Part 1: What Are Heritages of Change?

Learning Objectives

By the end of this section, you will be able to:

  • define “heritages of change,” “marginalized cultural heritage,” and “heritage activism.”

Content Warning

There are themes and images in this chapter, particularly related to race-, religion-, and gender-based violence and discrimination, that could be distressing to think about and/or view.

Definitions: Heritages of Change

In the previous chapter, we spent a lot of time thinking about, defining, and identifying heritage, so hopefully we have established a fairly clear idea of what “heritage” is. That leaves “change.” Change can have multiple meanings. It can refer to transformation. It can refer to modifying or replacing something. For our purposes, “change” encompasses action to amend inequities, discrimination, and intolerance. “Heritages of change” then are attempts to bring to the fore heritages that have been historically marginalized –  forgotten, hidden, or erased.

Marginalized Heritage

Cultural heritage can be marginalized for a number of reasons. It can be unconscious, simply lost. More often than not, however, there are very real intentions to marginalize. By denying a group’s heritage, the group itself is either erased or minimized. Such erasure can be intentional or deliberate. For instance, due to a long-term unwillingness to acknowledge LGBTQ+ heritage, general knowledge about and understanding of the historical presence of LGBTQ+ people is limited, giving the impression that somehow this group of people are an anomaly. When we work to uncover marginalized heritage, such as LGBTQ+, we reaffirm the natural diversity of the human experience and reverse this erasure. The following is a list of categories of marginalized heritage, although by no means an exhaustive one, along with specific examples:

Emerging Heritage (or Heritage in the Making)

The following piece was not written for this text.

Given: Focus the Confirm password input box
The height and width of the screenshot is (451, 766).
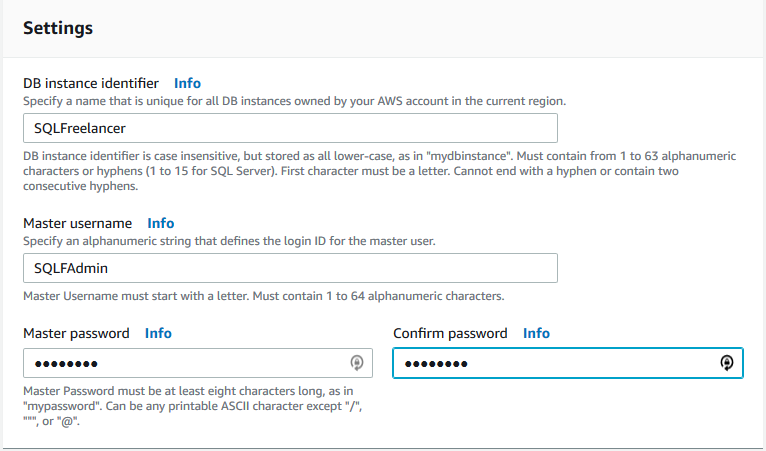Looking at the screenshot, I should pos(568,363).
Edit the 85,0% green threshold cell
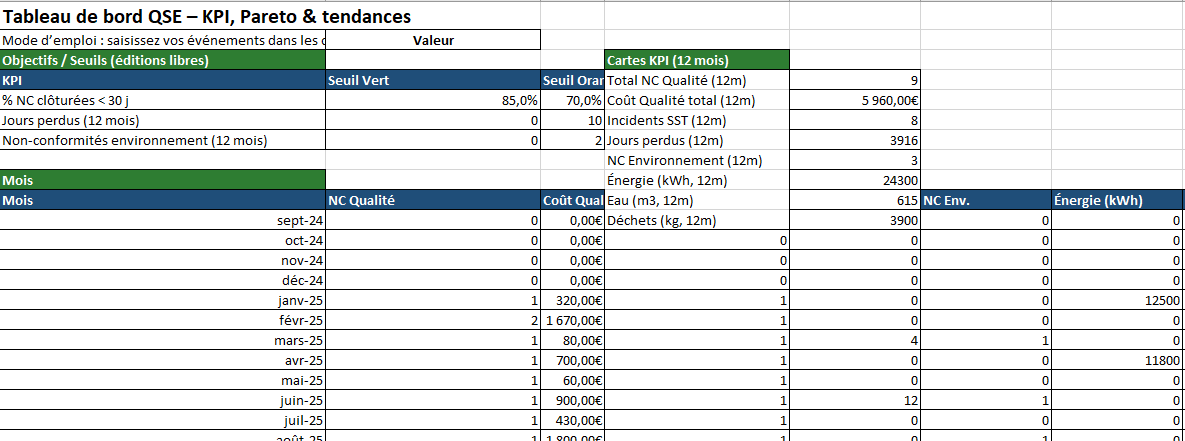The height and width of the screenshot is (441, 1185). [432, 100]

Heritages of change may also be emerging, that is heritage may be in the process of being created in our present time. An example of emerging heritage is the Black Lives Matter movement. As protests and marches take place, heritage is in the making (see chapter 1.3). We can argue that protest signs and related street art, for instance, are a form of a heritage, even though “[a]rtworks created in the streets are by nature ephemeral and have the ability to capture raw and immediate individual and community responses; the meaning of these pieces is negotiated and shifts over time” (Shirey). Yet, the Urban Art Mapping research team seeks to “document and analyze street art responding to moments of friction and crisis,” and they have a digital database of “tags, graffiti, murals, stickers, and other installations on walls, pavement, and signs” that developed around the world after the death of George Floyd. Digital methods of preservation make ephemeral heritage much easier to document. The following are more examples of current emerging heritage along with specific examples:

Heritage Activism

The Urban Art Mapping project asserts its purpose is to document and analyze. Other projects have more explicit goals of heritage activism, seeking active change. For example, “We Are Still Here and This is Our Story” was a 2021 exhibition in the Jessie Wilber Gallery of the Emerson Center for the Arts & Culture in Bozeman, Montana. It was designed, as its description states, to “bring awareness to our nation’s Missing and Murdered Indigenous People,” for “[t]here are currently 243 people documented as missing or murdered, a figure that is considered low due to underreporting and inadequate data. Of these cases, 86% are unsolved. The fight for recognition and support continues. As a nation [we] have a duty to speak out against these injustices and to the widespread loss of human life.” These types of exhibitions bring heritage together in order to incite action on the part of those viewing or studying it.

“Heritages of change” is a type of heritage activism that focuses on emphasizing historically marginalized heritage, including that which is currently in the making.

Discussion 2.1 

Can you think of other examples of “heritages of change,” “marginalized heritage,” “emerging heritage,” and/or “heritage activism”?

Why might it be important to emphasize “heritages of change”?